SUPPLIED TEXT ▸
After the sample incubation, the wells were washed as previously (except that 5 washes were performed), and then incubated with the first detection reagent. Replicate assays were performed using mouse anti-human IgA (M26013; clone 2D7 from Skybio Ltd, Wyboston, UK) according to the method of the invention, and separately using anti-human IgG2 (M10015; clone GOM1 from Skybio) for comparison. The detection reagents were diluted 1:10,000 in PBS+0.05% Tween-20 and 200 μl per well were dispensed. The plates were incubated with the first detection reagent for 1 hour at room temperature with agitation (˜400 rpm on an orbital shaker).

After the first detection reagent, the wells were washed three times as previously, and then incubated with the second detection reagent. The second detection reagent, horseradish peroxidase labelled goat anti-mouse IgG was diluted 1:10,000 in PBS+0.05% Tween-20 and 200 μl per well was dispensed. The plates were incubated with the second detection reagent for 1 hour at room temperature with agitation (˜400 rpm on an orbital shaker).

Records excerpted from a collection
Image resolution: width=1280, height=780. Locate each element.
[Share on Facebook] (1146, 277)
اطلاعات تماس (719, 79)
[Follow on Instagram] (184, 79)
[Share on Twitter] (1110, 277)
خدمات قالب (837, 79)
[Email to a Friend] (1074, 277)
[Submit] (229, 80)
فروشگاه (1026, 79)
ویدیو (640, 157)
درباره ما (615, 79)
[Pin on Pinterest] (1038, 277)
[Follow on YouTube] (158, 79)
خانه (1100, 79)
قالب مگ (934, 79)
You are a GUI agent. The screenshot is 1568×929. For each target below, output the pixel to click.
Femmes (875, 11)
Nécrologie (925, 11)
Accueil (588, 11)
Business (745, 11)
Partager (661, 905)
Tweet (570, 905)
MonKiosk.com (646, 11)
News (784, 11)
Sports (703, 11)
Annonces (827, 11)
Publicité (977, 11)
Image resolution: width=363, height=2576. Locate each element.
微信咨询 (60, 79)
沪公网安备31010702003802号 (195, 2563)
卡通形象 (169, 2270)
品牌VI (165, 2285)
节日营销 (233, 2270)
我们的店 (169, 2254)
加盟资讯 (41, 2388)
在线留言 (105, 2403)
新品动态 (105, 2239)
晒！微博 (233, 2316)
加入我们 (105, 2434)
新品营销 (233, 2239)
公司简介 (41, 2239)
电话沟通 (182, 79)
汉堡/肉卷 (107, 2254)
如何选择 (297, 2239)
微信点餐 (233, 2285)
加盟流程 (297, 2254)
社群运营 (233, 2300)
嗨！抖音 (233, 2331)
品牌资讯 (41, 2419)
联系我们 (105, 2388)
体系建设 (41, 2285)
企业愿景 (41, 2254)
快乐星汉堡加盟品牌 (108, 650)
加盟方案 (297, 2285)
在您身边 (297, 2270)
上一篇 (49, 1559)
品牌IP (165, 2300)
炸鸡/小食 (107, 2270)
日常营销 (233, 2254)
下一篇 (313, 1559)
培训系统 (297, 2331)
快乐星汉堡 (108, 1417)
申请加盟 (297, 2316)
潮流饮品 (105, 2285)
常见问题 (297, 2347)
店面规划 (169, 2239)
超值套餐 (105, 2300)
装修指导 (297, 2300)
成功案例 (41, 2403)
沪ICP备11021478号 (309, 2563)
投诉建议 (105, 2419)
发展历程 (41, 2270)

TASK INSTRUCTIONS ▸ In the assay protocol text, what was used as the second detection reagent?

RESULT BELOW ▸ Horseradish peroxidase labelled goat anti-mouse IgG.